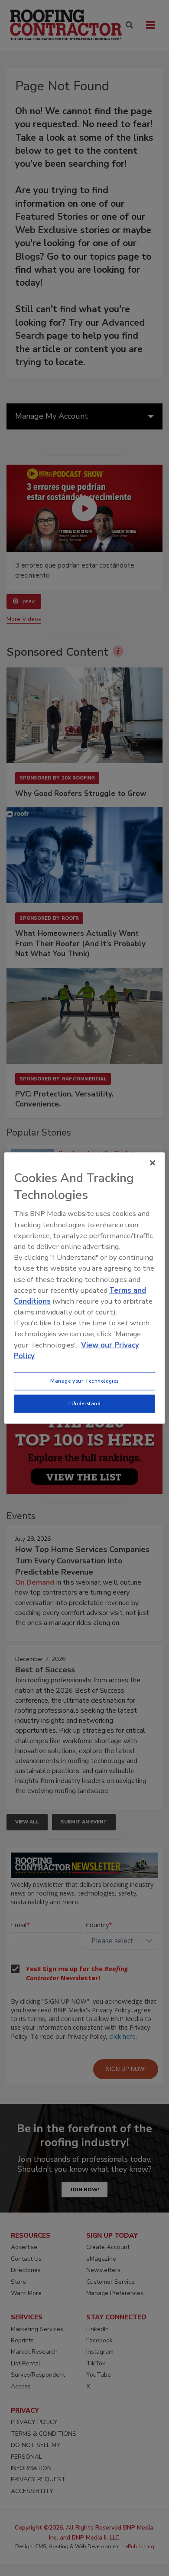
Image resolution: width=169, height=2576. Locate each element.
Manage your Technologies (84, 1380)
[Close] (152, 1162)
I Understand (84, 1403)
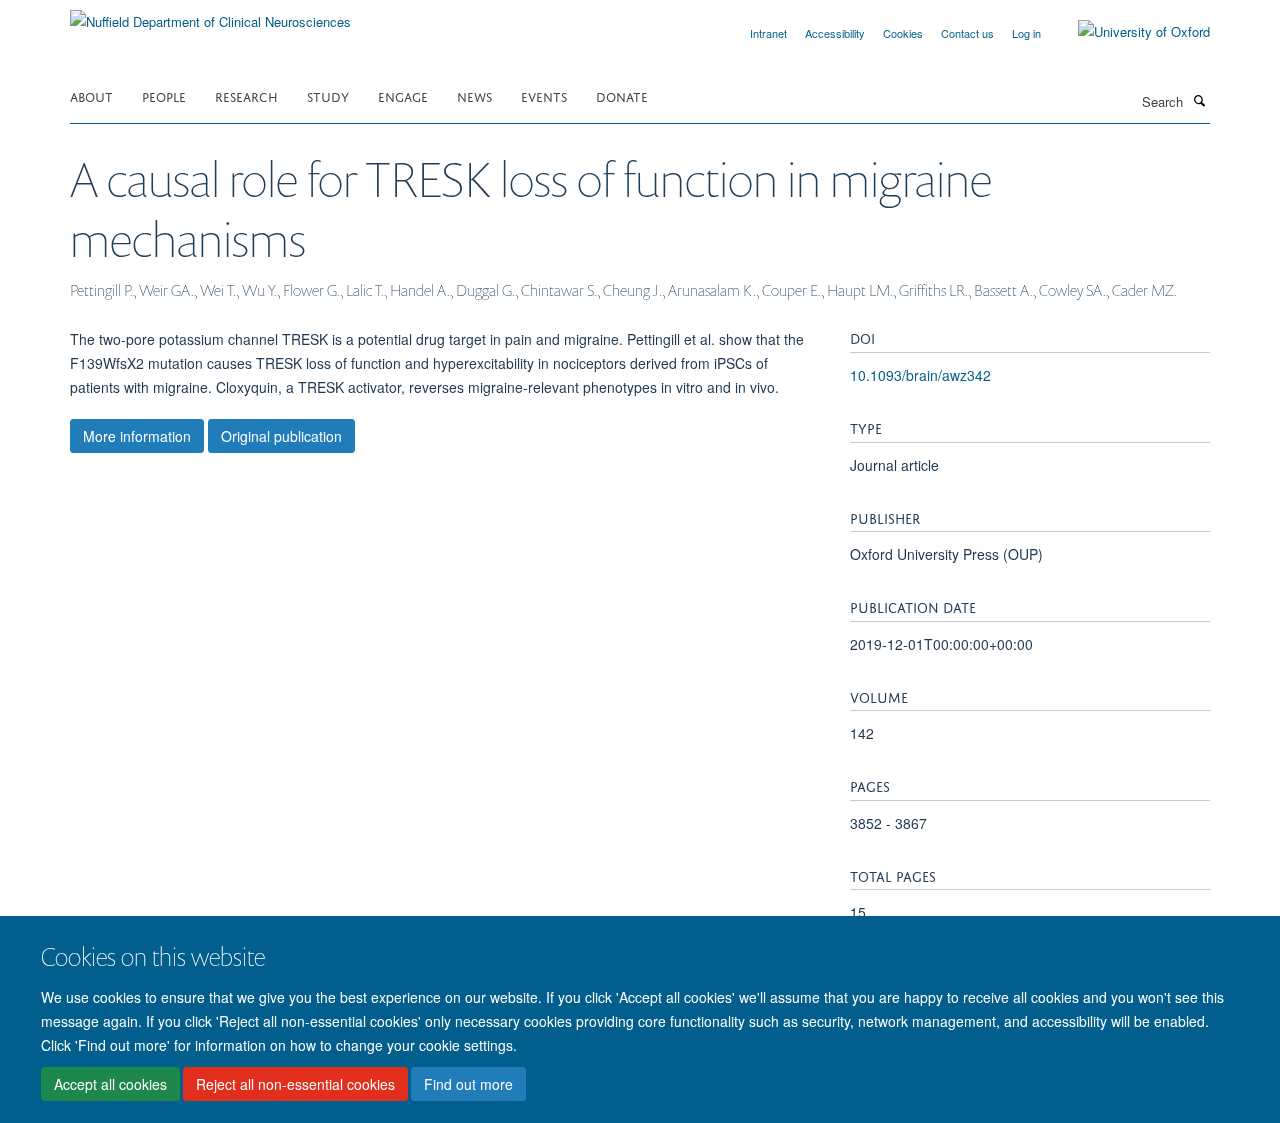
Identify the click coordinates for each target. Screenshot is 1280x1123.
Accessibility (835, 33)
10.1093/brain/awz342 (920, 375)
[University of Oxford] (1129, 32)
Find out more (468, 1084)
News (474, 95)
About (91, 95)
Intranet (768, 33)
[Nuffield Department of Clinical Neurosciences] (210, 14)
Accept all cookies (110, 1084)
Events (544, 95)
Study (328, 95)
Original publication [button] (281, 436)
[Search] (1199, 100)
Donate (622, 95)
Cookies (903, 33)
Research (246, 95)
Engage (403, 95)
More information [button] (137, 436)
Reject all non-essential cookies (295, 1084)
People (164, 95)
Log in (1026, 33)
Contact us (967, 33)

----

**Exercise brief:**
For each line in the records that holds "button", show that line as it stands.

**Task answer:**
Original publication [button] (281, 436)
More information [button] (137, 436)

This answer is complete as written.